## Stored items
- Opening Delimiter -
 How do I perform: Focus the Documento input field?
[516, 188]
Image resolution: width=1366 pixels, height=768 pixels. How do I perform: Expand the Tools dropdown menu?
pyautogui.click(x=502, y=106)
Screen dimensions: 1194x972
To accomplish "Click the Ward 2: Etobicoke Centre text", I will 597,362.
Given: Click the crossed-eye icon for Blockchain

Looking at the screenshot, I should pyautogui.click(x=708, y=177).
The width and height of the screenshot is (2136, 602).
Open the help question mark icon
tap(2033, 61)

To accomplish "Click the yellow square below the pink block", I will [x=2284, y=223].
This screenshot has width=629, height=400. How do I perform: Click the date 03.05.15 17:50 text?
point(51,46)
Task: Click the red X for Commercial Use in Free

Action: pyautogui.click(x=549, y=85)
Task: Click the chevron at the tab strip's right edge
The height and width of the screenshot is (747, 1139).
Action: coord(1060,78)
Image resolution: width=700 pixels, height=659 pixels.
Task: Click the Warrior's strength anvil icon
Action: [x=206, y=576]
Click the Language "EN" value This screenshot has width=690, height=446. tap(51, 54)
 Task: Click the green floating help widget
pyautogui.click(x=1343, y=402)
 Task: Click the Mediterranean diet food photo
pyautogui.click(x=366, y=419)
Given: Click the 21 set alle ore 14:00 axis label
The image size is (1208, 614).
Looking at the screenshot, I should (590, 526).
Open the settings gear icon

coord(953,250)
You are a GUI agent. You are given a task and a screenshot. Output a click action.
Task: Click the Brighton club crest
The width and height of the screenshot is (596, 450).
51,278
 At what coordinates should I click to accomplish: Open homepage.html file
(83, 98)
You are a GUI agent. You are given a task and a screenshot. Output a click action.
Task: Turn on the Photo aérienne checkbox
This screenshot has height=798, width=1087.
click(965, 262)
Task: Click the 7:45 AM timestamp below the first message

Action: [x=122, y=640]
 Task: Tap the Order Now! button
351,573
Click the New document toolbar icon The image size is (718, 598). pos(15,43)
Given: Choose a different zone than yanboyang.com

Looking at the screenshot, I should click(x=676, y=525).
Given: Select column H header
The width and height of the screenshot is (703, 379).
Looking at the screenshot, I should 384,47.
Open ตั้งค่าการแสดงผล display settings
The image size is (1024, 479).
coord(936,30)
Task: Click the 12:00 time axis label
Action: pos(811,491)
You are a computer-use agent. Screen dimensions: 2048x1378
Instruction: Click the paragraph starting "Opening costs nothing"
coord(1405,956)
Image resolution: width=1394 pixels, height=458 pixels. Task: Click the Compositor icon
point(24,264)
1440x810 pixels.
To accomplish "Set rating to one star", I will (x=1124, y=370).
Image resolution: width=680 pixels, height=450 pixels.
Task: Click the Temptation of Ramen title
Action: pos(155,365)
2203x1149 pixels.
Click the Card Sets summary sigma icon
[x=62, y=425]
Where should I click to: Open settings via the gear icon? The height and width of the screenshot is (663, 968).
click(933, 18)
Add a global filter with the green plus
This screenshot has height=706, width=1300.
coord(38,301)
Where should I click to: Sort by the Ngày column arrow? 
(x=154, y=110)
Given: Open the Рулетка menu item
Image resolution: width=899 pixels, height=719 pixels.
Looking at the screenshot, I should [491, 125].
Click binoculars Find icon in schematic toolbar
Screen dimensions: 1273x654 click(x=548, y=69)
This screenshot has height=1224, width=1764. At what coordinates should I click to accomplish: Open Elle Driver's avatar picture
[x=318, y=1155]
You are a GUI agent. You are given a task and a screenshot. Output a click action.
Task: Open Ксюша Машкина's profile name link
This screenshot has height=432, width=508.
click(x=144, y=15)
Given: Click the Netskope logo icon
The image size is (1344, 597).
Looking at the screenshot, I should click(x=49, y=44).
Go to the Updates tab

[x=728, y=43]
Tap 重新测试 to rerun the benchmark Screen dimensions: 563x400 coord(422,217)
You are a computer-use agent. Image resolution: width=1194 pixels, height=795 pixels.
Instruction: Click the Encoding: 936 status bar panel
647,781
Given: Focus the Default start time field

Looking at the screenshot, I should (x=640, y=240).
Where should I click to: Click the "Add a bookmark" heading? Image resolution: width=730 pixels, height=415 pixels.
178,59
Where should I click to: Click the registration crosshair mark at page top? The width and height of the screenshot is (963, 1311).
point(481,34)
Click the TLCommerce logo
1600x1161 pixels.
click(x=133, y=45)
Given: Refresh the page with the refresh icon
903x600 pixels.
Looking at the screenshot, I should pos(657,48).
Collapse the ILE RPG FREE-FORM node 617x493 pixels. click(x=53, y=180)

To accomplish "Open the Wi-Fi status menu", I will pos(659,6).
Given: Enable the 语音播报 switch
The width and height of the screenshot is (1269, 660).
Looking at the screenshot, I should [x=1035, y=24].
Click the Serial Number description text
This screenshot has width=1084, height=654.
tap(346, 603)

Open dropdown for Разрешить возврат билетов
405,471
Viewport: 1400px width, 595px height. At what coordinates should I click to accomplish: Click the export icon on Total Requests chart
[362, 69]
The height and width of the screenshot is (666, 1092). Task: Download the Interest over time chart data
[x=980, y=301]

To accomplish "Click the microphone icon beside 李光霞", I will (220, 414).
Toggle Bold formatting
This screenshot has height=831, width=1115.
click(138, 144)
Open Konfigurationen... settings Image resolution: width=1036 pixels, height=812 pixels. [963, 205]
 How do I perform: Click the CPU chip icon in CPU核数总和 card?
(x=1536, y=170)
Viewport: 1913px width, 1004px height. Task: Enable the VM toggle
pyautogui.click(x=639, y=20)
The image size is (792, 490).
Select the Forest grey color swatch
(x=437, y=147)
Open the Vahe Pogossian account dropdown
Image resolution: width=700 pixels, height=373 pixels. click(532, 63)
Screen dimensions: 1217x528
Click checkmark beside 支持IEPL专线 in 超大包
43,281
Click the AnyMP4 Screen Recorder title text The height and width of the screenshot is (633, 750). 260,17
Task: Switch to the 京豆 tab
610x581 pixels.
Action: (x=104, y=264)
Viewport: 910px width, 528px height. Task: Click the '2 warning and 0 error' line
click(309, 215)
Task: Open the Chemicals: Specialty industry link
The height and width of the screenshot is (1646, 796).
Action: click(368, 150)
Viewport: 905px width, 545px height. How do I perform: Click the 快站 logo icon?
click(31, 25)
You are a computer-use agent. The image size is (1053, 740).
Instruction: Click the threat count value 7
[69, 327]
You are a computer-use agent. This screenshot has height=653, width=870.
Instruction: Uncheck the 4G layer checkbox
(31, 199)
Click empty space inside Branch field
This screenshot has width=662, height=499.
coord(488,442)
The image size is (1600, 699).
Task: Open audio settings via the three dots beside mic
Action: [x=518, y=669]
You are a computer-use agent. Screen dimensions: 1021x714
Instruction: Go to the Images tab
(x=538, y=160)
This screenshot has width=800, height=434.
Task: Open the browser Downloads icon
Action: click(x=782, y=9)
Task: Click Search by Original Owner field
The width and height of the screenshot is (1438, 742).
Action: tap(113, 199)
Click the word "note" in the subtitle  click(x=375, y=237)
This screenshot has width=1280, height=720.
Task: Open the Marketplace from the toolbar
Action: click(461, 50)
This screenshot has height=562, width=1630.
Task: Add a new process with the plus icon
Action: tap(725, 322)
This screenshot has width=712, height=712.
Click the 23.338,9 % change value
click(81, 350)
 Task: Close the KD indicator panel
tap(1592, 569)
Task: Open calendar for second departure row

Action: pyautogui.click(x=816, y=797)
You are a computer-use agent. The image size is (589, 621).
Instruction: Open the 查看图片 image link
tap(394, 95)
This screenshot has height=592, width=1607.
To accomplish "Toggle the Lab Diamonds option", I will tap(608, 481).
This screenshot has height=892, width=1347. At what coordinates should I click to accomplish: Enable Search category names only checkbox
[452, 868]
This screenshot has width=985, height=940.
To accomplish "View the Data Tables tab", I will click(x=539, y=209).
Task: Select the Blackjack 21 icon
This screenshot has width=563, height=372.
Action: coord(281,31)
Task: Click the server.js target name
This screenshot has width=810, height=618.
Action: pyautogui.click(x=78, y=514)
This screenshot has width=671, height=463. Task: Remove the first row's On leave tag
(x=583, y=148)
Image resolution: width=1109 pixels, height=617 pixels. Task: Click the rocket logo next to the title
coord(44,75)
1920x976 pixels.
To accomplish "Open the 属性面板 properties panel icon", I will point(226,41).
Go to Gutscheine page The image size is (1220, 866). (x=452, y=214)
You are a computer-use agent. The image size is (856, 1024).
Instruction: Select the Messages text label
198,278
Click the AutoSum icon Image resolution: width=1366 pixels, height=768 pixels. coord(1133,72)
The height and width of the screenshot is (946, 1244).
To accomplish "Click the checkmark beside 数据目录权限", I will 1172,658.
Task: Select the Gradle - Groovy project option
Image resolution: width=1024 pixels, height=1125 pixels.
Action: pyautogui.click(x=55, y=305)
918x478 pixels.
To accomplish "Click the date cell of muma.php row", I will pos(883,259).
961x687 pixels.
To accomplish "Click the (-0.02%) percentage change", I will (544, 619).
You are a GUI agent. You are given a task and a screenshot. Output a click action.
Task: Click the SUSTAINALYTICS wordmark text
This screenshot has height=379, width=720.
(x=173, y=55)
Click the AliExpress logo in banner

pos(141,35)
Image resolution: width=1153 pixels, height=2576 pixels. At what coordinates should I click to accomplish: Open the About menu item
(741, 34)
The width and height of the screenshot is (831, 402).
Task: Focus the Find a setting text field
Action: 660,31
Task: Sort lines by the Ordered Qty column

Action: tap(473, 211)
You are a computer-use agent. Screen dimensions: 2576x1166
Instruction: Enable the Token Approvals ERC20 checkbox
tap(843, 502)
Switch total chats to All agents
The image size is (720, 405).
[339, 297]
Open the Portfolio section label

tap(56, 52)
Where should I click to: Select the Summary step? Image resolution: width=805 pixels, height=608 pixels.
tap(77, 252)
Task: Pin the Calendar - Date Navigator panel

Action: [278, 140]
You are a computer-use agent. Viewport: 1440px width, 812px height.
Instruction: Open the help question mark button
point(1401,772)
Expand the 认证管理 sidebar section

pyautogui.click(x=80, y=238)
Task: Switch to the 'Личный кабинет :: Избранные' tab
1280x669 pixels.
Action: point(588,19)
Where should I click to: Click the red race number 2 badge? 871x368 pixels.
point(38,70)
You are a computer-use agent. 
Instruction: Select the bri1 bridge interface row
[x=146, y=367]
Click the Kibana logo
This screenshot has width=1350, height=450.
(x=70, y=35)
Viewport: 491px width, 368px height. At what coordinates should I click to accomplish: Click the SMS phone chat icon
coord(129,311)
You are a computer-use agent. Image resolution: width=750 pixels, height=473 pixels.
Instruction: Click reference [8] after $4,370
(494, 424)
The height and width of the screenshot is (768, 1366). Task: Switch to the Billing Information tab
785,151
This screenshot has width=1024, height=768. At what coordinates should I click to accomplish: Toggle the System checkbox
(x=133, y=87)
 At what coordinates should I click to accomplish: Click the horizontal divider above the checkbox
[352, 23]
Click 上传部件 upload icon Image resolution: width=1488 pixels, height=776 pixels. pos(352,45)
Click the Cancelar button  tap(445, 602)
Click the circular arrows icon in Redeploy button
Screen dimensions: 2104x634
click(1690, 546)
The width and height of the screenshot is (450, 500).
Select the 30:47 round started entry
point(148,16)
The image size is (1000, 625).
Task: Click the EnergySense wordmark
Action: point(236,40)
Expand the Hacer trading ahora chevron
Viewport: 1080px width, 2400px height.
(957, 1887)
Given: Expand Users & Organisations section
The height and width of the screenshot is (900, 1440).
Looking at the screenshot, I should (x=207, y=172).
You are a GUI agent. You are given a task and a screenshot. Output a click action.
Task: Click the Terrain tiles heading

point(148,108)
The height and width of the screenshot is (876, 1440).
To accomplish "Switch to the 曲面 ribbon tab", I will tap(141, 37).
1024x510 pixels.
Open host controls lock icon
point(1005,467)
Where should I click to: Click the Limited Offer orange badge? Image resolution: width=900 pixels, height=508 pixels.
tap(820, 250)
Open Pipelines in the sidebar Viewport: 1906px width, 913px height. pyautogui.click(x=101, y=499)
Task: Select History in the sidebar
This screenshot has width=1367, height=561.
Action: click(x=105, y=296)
- Closing Delimiter -
## What is needed
Count how many lines in the data contain the word "option". Reply with that number only.

## Solution for this problem
2